PETALING JAYA: Brands need to remain strategically active in building brand equity, reframing value, and adapting their cohort planning and measurement practices, particularly in times of heightened consumer price sensitivity.
Darren Yuen, Omnicom Media Malaysia’s chief executive officer (CEO), said brands that adopt a passive approach in periods of economic uncertainty will risk becoming invisible at the very moment when consumers are re-evaluating their loyalties and purchase decisions.
“Brands that disappear during these periods allow competitors to redefine value, familiarity, and trust in consumers’ minds.
“Historically, the brands that emerge as the strongest are the ones that stayed visible, remained useful, and adapted their proposition while others pulled back.”
According to Omnicom Media, Malaysia’s fuel prices and subsequent economic effects have had a significant impact on consumer intent and behaviour.
Based on keyword search data, it found that each time the nation’s fuel price was restructured over the years, it resulted in substantially higher searches that reflect value-conscious intent.
Moreover, this suggests that consumers become more price sensitive after each fuel price-related event.
Notably, findings showed that after each event causes an increase in value-first searches, consumers never fully revert to previous levels.
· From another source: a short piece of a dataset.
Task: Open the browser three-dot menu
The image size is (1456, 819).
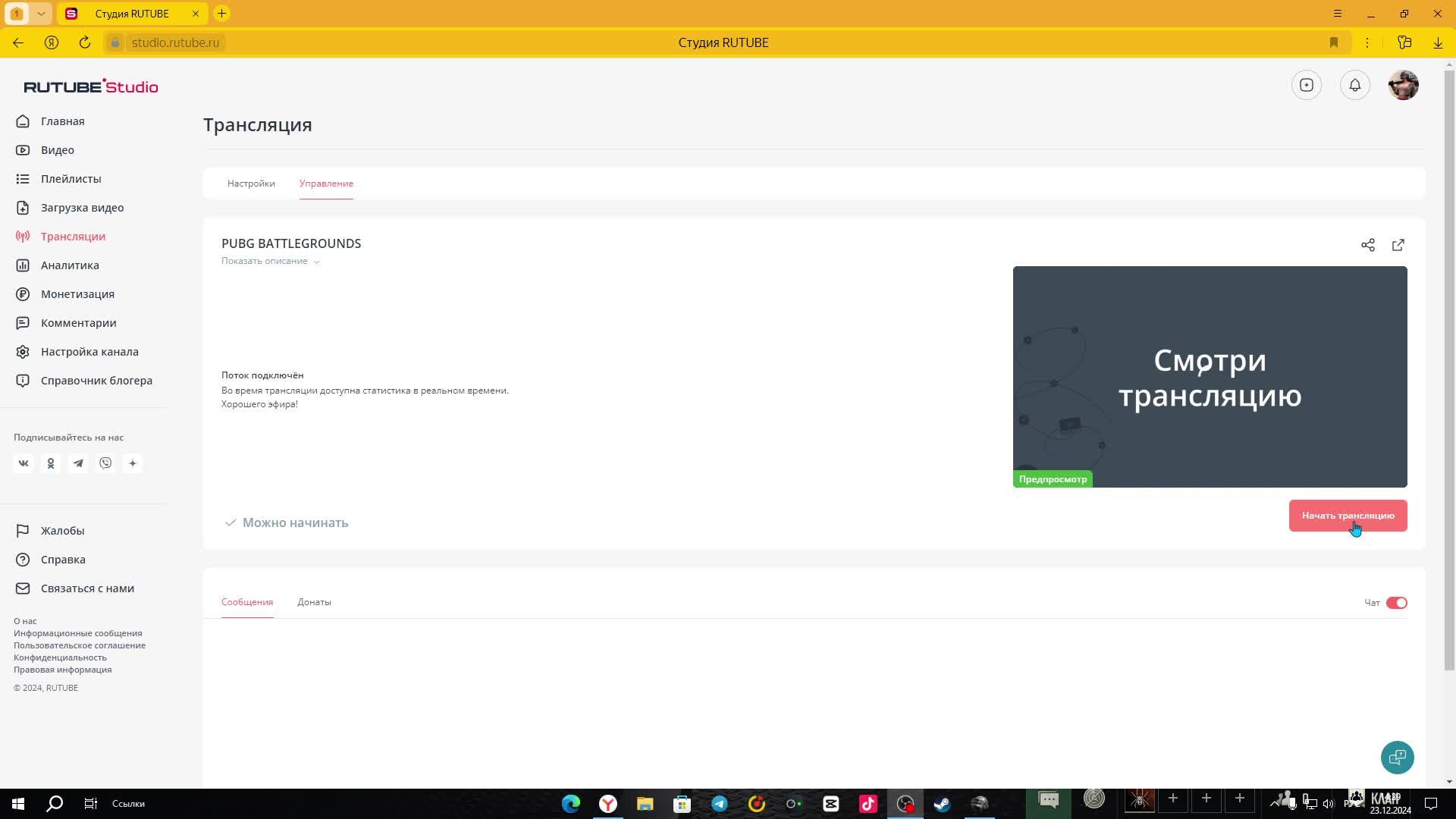Action: [x=1367, y=42]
“In the Malaysian market today, this is not just a temporary inflation story anymore.
“The baseline of price sensitivity keeps climbing with every economic shock,” Yuen said.
Categories that see an immediate impact on search intent include automobile, fast-moving consumer goods (FMCG), telecommunications, and food and quick-service restaurants.
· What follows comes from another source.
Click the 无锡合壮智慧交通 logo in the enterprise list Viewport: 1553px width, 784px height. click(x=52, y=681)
As key categories see faster growth of volume over value, profit margins become increasingly squeezed.
In periods like this, long-term brand equity becomes crucial, the CEO shared.
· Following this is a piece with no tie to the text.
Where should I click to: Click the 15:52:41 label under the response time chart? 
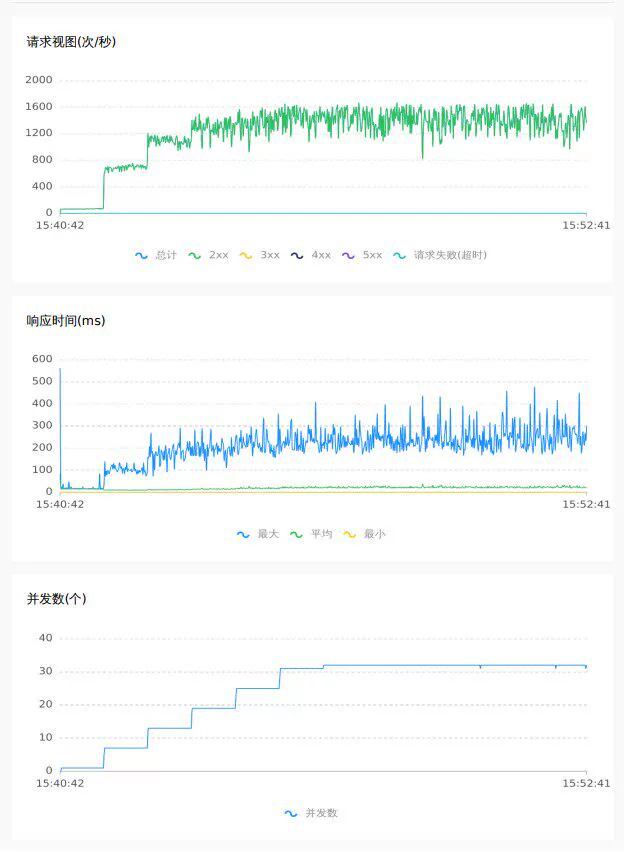coord(586,505)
“Consumers become more forgiving towards brands they already trust and recognise,” he explained.
“The Malaysian consumer today is not blindly chasing the cheapest option. They are increasingly asking whether a brand justifies the spend, defining what their value benchmark is.”
Through consistent investment in brand building, brands can retain stronger resilience if they effectively balance emotional relevance with functional usefulness in their communication.
“Equity today is built through consistency, usefulness, familiarity, and the ability to stay culturally and economically relevant to consumers,” he added.
Marketers should work to reshape how consumers define value, shifting from a “lowest price wins” mentality to one that focuses on “benefit per ringgit”.
This can be seen in consumer searches moving towards affordable value meals in restaurants, private labels and smaller pack sizes in FMCG goods, and fuel efficiency in automotives.
“Consumers will still spend if they feel the outcome justifies the cost,” Yuen said.
“The opportunity for brands is to reshape value around outcomes through longer durability, better efficiency, healthier options, reliability, or convenience.”
At the same time, consumers are increasingly differentiated by the intensity of value-seeking behaviour, financial confidence, and lifestyle adaptation patterns.
While some are immediately receptive to promotions and cashback mechanics, others only make a behavioural switch after prolonged economic pressure.
As value-seekers can drive volume, but are risky if they dominate the entire mix, an optimal balance is needed.
Marketers should therefore aim for more precise cohort planning by identifying key segments and adapting messaging and platforms to them.
They should also monitor and optimise these regularly to optimise impact.
“Precision today is not just about targeting the right audience,” Yuen added.
“It is about understanding the economic mindset consumers are operating in at that moment, and tailoring both the communication and media ecosystem around that reality.”
Finally, brands can also benefit from taking an always-on approach to their measurement practices.
Consistent measurement of impact allows brands to respond to behavioural shifts in real-time while they are happening, instead of reacting months later.
This has become especially critical in Malaysia as behavioural changes are no longer isolated but compounding across multiple fuel and inflation events.
As a result, search trends, purchase intent, category switching, and platform behaviours are constantly evolving.
“In volatile periods, consumer sentiment can move very quickly.
“Measurement as an ongoing practice allows brands to build playbooks backed by live business and media data,” the CEO said.
Always-on measurement methods that provide data-backed information and insights will serve to enhance budget planning during such ever-changing times.
“Speed and accuracy becomes a competitive advantage,” Yuen points out.
“Brands that have measurement frameworks such as marketing mix modeling, search intent monitoring, and platform-level optimisation are far better equipped to make faster, more precise investment decisions.”